(What the exercise asks): Pick out every line in the following items that contains the word "below".

Collected data entries
►

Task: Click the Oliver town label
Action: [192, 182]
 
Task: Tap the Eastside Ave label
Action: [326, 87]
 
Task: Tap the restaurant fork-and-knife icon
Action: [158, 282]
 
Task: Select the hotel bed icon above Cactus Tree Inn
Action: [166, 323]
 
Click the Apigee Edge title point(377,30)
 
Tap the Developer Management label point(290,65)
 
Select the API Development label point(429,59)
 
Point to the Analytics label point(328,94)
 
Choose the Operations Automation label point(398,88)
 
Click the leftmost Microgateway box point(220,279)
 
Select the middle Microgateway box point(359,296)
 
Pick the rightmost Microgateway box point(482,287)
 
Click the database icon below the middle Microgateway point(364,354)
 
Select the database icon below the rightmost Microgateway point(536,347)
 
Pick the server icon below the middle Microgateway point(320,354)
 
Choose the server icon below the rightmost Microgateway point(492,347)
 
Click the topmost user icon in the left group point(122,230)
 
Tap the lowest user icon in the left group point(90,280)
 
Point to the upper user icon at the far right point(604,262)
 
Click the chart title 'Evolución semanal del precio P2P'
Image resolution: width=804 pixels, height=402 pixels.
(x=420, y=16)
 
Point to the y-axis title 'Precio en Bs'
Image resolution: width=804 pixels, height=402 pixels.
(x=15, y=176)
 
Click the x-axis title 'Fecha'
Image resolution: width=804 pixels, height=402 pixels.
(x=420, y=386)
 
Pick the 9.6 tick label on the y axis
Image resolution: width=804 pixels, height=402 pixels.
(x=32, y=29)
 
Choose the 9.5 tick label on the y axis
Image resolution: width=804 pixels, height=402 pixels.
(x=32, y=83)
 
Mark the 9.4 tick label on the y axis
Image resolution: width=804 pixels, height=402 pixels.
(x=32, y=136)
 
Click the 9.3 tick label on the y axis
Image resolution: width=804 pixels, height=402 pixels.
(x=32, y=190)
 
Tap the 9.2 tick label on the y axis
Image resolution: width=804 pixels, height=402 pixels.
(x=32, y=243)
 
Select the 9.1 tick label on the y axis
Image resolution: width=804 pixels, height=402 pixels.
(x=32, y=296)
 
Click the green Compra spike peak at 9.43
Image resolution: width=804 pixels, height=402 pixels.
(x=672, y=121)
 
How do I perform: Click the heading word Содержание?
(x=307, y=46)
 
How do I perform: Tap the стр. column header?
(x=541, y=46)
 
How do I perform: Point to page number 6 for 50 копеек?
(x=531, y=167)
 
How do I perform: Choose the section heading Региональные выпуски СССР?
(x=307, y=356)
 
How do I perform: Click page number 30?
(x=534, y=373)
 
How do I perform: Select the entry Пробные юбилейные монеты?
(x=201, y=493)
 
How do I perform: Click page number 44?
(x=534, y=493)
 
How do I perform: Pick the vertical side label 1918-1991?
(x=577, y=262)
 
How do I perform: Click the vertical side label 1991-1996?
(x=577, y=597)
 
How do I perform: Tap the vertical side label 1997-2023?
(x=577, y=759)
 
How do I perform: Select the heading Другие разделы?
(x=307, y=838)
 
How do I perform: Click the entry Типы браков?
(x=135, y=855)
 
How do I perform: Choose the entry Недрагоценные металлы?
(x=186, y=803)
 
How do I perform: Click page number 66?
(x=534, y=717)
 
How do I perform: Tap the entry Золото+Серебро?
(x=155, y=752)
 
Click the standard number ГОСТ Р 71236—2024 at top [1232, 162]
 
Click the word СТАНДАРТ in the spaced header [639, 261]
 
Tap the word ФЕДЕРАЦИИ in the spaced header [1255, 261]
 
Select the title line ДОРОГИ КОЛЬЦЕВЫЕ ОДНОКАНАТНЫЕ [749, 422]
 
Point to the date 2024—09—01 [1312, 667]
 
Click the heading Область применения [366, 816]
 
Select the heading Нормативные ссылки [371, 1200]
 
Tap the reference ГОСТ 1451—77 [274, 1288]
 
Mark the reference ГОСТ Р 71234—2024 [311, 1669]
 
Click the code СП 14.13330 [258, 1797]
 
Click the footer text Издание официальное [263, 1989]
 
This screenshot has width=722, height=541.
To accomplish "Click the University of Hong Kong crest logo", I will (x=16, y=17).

◄

(Task output):
Click the database icon below the middle Microgateway point(364,354)
Select the database icon below the rightmost Microgateway point(536,347)
Pick the server icon below the middle Microgateway point(320,354)
Choose the server icon below the rightmost Microgateway point(492,347)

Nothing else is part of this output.